Gore Street Energy Storage Fund has confirmed that energisation for a 79.9MW battery storage asset in Milton Keynes is set to begin on 31 July.
In its latest portfolio and trading update, the fund said the energisation process of the Stony asset has been scheduled with National Grid ESO. Once completed, the site will bring the company’s total operational portfolio to 371.5MW.
Solar Power Portal previously reported that Gore Street acquired the energy storage project from RES in 2021. The project was construction ready, with all land rights, grid connections and planning consents having been secured, and Gore Street was expecting the total capex to be around £30 million spread over 12-15 months.
In its statement, he company warned of decreased revenues for its GB-based assets stating that the market faces increased saturation and declining prices. Portfolios which are solely dedicated to this market are now experiencing a fall in revenues, it added.

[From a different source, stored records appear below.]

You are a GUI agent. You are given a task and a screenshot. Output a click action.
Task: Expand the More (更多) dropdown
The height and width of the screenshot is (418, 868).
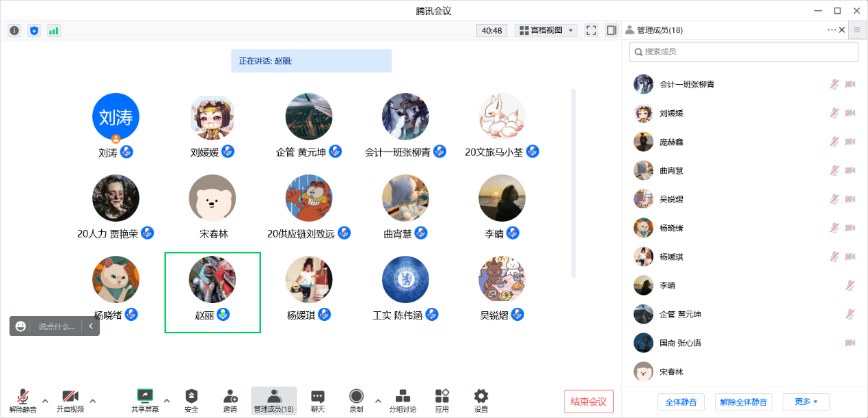pos(806,402)
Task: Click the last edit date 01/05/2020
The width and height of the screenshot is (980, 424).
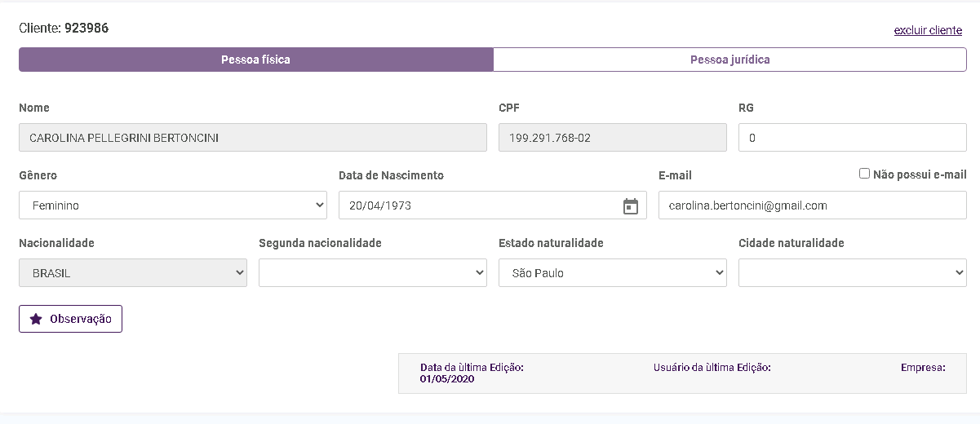Action: coord(447,379)
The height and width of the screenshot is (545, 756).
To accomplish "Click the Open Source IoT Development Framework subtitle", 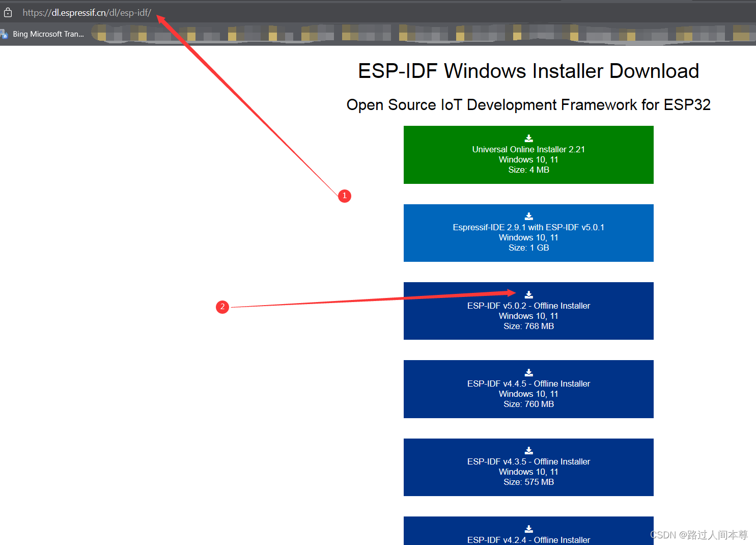I will pos(528,105).
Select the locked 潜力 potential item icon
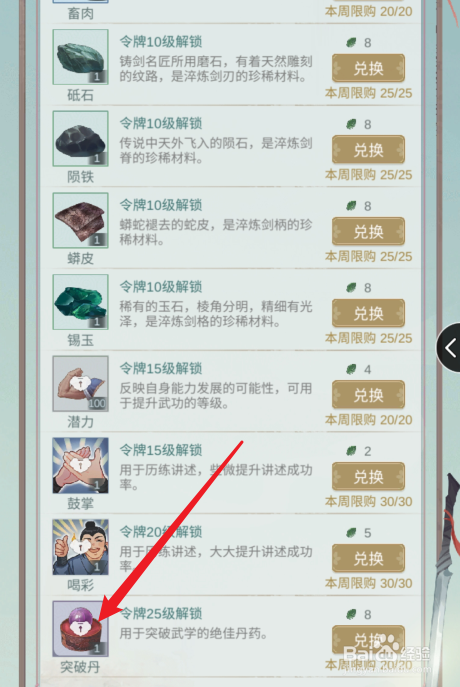Image resolution: width=460 pixels, height=687 pixels. 81,383
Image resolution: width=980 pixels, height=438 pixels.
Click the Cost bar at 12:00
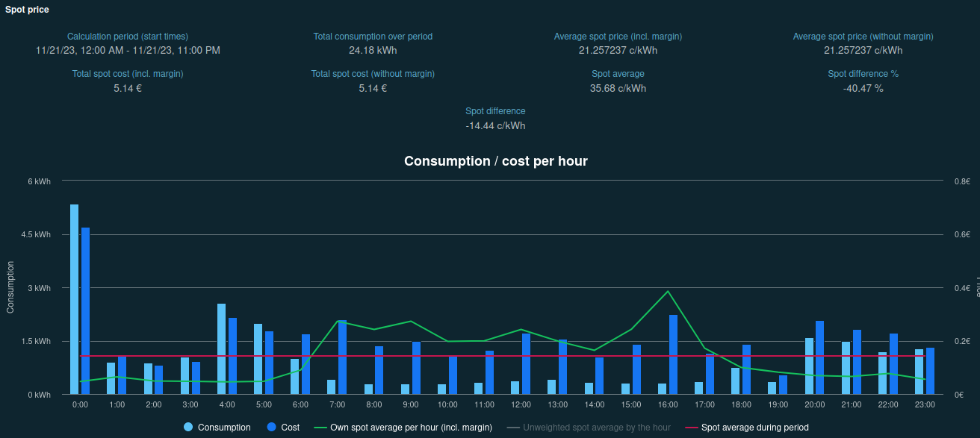[526, 363]
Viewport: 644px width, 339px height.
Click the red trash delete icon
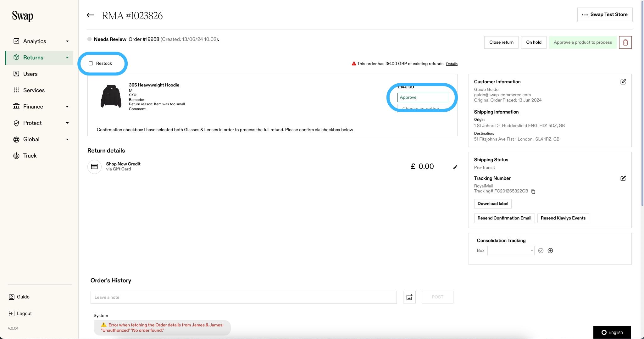(625, 42)
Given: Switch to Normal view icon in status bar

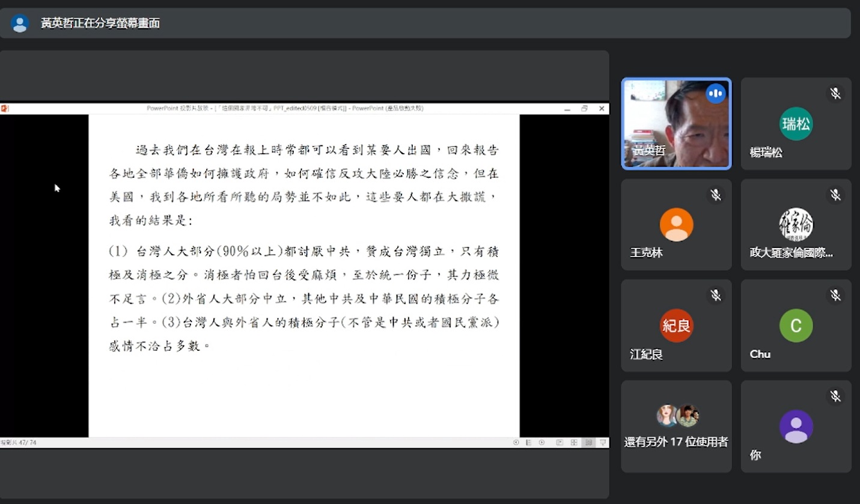Looking at the screenshot, I should (560, 442).
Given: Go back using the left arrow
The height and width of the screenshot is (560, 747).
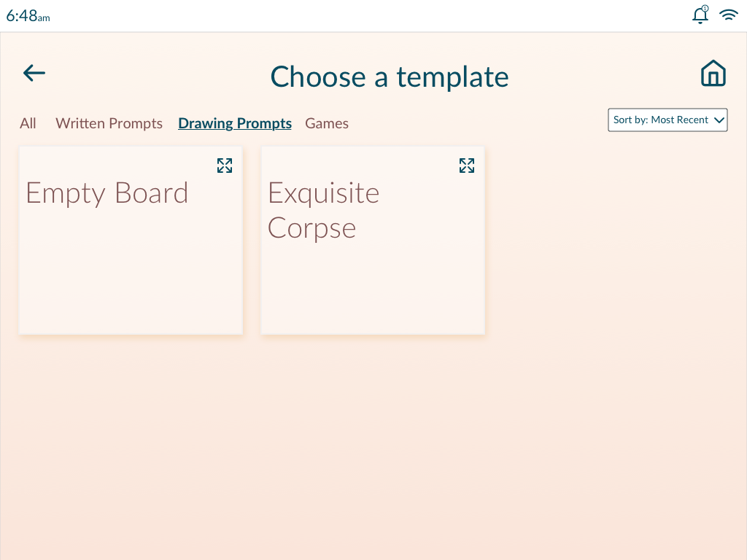Looking at the screenshot, I should click(x=34, y=73).
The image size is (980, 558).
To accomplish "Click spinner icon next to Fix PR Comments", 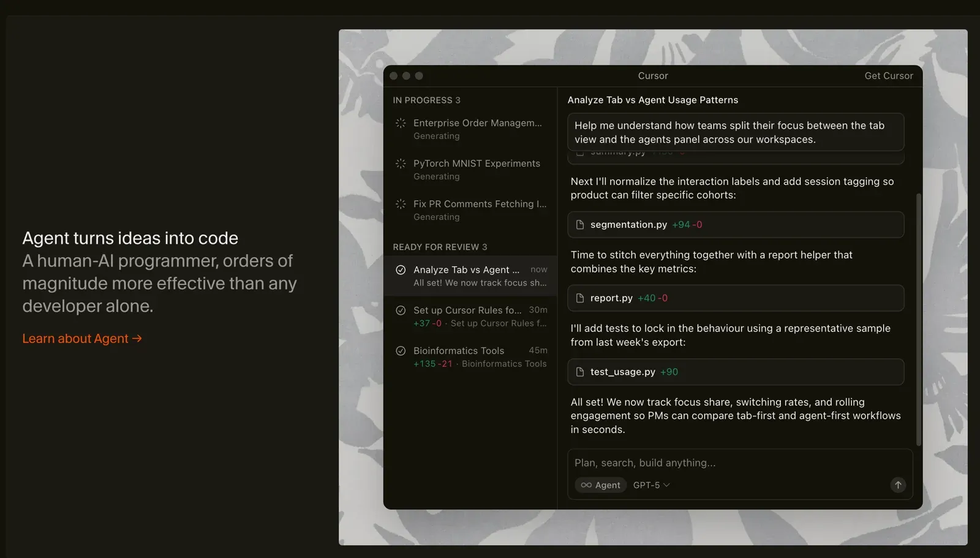I will [401, 204].
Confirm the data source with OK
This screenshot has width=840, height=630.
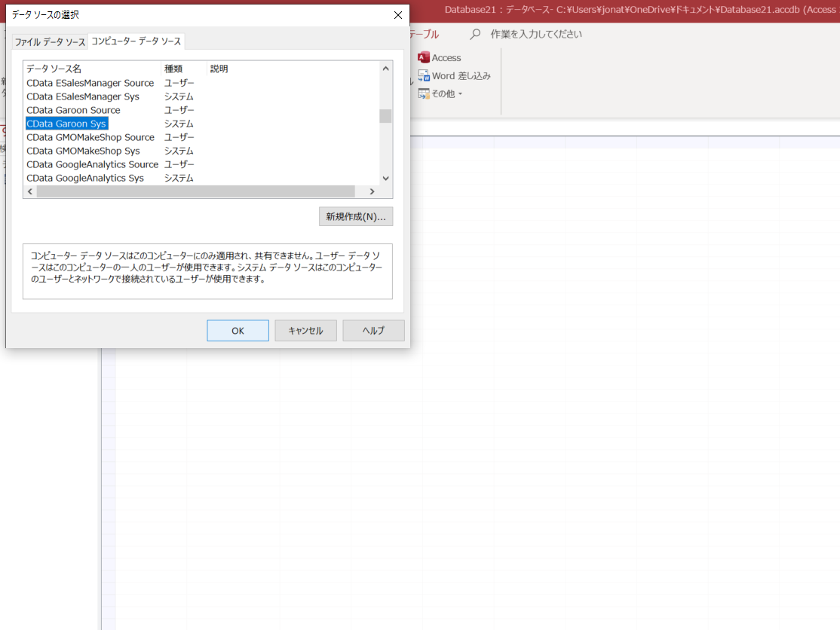[x=238, y=330]
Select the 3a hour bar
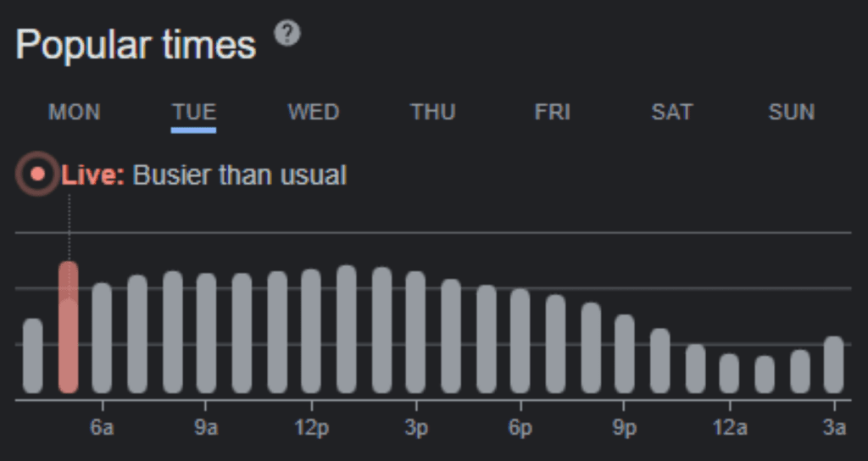This screenshot has height=461, width=868. click(834, 365)
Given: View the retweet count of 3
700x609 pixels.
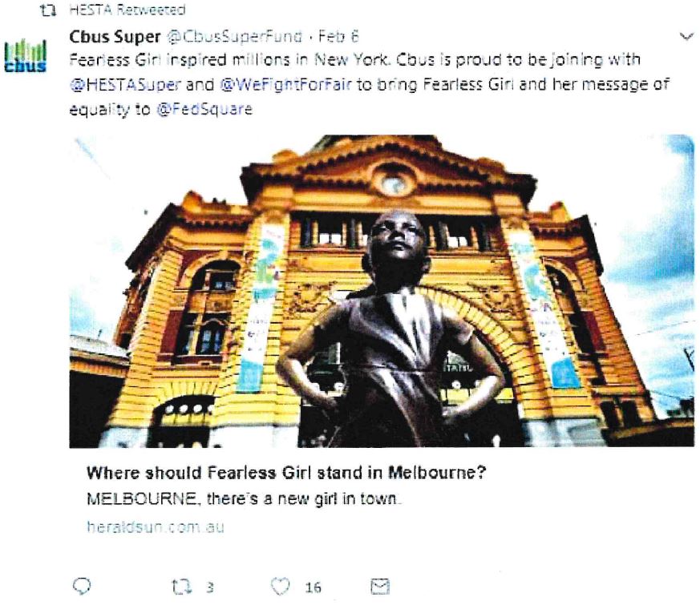Looking at the screenshot, I should pyautogui.click(x=210, y=587).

Gore Street said the financial year started well for the average revenue from 1-hour systems. Based on data provided by Modo Energy, its GB-based assets generated an average revenue of £7.62 per MW hour for the 6-month period from January to end-June 2023, compared to the UK average of £6.83 per MW/h for 1-hour systems during the same period. Two-hour systems were reported to have generated, on average, just 7.6% more per MW/h than Gore Street's systems average during the period.
Gore Street partner Paula Travesso, speaking on Modo podcast recorded live at Energy Storage Summit 2023 in London in March and discussing the market in 2022, said that two-hour systems still don't make enough revenues to justify the increased capital expenditure required.
The company’s Northern Irish operational assets, which includes Drumkee (50MW) and Mullavilly (50MW), achieved an average revenue of £24.60 per MW/h across the first quarter. This high level of revenue was due to increased system non-synchronous penetration (SNSP) and strong asset-wide availability, the firm said.
“The continued strength of the company’s international portfolio further cements the success of our diversified strategy. While GB has proved fruitful ground since the company’s IPO five years ago, we have anticipated for some time that market saturation will lead to a decline in GB revenue,” said Alex O’Cinneide, CEO of Gore Street Capital Limited, the company’s investment manager.
“The company’s decision to extend its portfolio across Ireland, mainland Europe and the US was driven by this foresight, and the performance of our entire portfolio illustrates the sound judgement of both the company and the investment manager.
“These benefits will support the continued build-out of our construction portfolio, and we’re delighted to have received a firm date for the energisation of the Stony asset. Building scale remains a key element of our strategy, with this site forming the first of over 500MW the company is set to bring online by the end of 2024.”